Make ApproximateBestSubset optimize for amount of inputs #10100

RHavar commented at 9:22 PM on March 27, 2017: contributor

… rather than minimizing change amount.

This is more of a discussion issue, to see if this is appropriate. I haven't tested it (and indeed, it's going to break all coin selection tests).

The current coin selection code is a bit weird and already aggressively spends small inputs, as if you are sending N, it first tries to only use inputs less than N. (Actually, I've commented it all out in the version of code I run, as I've found it to be rather harmful). But anyway ApproximateBestSubset is only used when the it can't source N from inputs <= N -- so I think it makes sense to use a totally different algorithm.

And instead of trying to minimize the change (which is a wet dream for wallet clustering services), I think it makes sense to instead try optimize for the amount of inputs you need to use.

--

And in a more radical note:

I think it's really important to have a bunch of different coin selection algorithms to pick from. One-size fits all is pretty painful. When I'm sending transactions at 200satoshi/byte, I really, really don't want to consolidating all my unspents and don't care if I'm grinding dust outputs. However, when when I'm sending an ultra-low priority transaction (e.g. sending money from my hot wallet to cold storage) and only paying 5 sat/byte, the more utxo consolidation the better!

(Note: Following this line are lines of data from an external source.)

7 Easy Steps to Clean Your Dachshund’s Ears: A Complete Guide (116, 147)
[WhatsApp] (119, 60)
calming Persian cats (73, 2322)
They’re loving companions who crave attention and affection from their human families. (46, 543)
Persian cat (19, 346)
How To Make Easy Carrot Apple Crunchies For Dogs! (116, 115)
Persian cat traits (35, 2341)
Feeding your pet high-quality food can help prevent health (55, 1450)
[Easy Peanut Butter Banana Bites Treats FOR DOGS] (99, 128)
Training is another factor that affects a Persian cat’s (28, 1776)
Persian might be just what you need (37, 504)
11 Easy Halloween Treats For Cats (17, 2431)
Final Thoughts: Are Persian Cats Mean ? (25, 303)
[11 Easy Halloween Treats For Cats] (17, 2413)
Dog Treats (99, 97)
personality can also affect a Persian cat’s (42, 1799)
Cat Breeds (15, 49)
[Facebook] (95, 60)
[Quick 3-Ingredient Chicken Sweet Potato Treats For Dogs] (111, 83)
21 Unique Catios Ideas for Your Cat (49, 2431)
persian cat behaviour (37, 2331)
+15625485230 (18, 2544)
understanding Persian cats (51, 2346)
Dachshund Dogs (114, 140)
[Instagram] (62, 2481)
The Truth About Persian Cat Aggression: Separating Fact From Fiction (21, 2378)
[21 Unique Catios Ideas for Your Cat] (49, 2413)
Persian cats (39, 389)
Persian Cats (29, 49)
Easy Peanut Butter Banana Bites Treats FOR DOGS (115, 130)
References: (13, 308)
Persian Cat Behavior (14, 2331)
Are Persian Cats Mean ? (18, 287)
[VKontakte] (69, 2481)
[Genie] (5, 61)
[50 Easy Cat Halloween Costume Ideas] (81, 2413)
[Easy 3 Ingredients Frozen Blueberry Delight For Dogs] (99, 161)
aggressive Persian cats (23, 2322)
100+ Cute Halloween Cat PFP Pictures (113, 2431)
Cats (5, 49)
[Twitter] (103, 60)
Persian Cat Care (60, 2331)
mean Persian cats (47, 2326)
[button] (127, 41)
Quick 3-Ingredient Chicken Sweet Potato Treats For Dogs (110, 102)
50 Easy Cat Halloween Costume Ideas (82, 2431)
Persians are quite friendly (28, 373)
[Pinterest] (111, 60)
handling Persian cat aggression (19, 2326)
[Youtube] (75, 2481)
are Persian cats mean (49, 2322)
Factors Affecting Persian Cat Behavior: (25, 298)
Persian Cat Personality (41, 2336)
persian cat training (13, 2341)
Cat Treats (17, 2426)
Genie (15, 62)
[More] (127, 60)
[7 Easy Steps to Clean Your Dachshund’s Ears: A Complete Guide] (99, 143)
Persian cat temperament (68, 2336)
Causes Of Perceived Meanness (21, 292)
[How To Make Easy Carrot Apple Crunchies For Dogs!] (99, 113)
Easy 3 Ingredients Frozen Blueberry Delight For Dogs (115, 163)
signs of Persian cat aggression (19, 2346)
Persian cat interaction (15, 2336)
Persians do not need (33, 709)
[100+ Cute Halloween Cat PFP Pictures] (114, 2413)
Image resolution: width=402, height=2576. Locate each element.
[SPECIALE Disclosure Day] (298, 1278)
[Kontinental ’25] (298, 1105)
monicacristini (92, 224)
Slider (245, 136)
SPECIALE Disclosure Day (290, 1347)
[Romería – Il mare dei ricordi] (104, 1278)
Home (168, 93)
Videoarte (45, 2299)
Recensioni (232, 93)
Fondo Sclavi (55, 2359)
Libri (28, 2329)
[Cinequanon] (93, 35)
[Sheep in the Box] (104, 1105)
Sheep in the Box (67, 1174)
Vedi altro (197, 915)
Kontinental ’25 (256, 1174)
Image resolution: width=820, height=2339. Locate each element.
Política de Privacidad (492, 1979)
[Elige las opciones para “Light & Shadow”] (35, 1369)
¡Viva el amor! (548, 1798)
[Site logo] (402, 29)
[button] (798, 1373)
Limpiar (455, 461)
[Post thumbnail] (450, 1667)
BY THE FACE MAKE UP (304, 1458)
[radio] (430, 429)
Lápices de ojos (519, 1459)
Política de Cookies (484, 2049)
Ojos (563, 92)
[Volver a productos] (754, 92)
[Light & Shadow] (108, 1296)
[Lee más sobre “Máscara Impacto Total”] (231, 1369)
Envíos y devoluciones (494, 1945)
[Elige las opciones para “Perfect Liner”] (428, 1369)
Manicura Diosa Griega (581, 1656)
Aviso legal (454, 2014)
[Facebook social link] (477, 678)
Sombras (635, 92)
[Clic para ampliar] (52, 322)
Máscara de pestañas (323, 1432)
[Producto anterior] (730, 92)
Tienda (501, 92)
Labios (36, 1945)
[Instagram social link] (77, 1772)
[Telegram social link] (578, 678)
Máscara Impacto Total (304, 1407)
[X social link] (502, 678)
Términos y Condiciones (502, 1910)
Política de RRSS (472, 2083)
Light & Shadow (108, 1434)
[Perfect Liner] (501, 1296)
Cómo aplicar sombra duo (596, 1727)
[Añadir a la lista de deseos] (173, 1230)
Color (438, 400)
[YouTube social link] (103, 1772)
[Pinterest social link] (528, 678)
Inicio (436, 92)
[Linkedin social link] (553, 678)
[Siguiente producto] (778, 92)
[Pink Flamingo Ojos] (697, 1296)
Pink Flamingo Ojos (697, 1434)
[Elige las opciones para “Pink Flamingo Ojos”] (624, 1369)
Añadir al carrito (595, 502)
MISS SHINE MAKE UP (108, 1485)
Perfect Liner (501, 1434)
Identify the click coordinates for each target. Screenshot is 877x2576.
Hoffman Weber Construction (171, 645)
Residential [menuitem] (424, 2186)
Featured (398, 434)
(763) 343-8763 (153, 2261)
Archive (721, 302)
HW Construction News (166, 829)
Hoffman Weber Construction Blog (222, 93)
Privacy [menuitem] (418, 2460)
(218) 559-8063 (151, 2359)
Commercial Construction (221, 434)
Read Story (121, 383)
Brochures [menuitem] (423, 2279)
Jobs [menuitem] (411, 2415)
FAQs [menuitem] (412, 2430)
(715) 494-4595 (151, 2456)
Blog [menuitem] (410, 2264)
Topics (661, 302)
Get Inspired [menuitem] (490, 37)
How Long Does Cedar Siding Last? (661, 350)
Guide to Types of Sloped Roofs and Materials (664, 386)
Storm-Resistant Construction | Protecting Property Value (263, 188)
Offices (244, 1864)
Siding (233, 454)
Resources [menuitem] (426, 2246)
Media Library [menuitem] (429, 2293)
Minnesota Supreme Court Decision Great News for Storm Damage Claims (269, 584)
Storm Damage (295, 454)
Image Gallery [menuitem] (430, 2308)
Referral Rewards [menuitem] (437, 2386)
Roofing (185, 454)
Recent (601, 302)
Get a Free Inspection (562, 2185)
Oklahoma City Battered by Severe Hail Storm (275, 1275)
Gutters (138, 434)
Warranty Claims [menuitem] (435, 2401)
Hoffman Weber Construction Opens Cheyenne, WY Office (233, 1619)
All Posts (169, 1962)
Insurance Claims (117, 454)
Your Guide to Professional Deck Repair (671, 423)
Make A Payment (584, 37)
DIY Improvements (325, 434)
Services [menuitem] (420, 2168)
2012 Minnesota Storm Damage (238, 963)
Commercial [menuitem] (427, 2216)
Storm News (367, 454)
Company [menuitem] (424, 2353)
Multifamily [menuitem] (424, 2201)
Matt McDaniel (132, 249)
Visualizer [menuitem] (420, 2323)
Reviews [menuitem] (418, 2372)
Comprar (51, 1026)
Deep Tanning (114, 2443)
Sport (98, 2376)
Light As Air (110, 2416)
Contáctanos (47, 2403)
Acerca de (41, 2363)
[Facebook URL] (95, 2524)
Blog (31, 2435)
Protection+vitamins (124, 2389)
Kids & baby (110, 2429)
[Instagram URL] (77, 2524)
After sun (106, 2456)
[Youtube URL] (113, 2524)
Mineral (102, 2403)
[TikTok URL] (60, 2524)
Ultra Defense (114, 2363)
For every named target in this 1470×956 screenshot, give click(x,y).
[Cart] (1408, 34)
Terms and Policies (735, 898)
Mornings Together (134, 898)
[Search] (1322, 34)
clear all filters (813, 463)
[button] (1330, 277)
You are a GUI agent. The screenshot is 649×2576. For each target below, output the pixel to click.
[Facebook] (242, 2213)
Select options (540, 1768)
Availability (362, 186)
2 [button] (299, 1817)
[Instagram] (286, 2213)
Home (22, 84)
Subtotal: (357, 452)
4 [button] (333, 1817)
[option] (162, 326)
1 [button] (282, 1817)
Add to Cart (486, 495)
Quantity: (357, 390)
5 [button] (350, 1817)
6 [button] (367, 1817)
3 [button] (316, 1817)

Make ApproximateBestSubset optimize for amount of inputs, rather than minimizing change 476a1bef8b

RHavar force-pushed on Mar 27, 2017

fanquake added the label Wallet on Mar 27, 2017

instagibbs commented at 2:43 AM on March 30, 2017: member

@Xekyo has done some work on coin selection

jonasschnelli commented at 10:22 AM on April 19, 2017: contributor

Needs rebase. Ping @Xekyo

Xekyo commented at 1:04 PM on April 25, 2017: member

If you want to minimize the number of inputs, you could just use Largest First selection as many have discovered before you. However, you will then create a large number of UTXOs that you'll need to spend in the future (when fees perhaps are even higher). In my simulations FIFO and random selection performed reasonably well among naive approaches.

One of the coin selection strategies that I've evaluated for my Master's thesis was aiming to create a change output of the same size as the amount to send. This did not perform well as a singular strategy in my tests, however, you seem to have different criteria to evaluate fitness.

RHavar commented at 1:19 PM on April 25, 2017: contributor

@Xekyo Keep in mind this isn't purely a "optimize for amount of inputs", as it only changes ApproximateBestSubset which is a fallback after the other stuff fails (which already heavily tries to consolidate utxo's).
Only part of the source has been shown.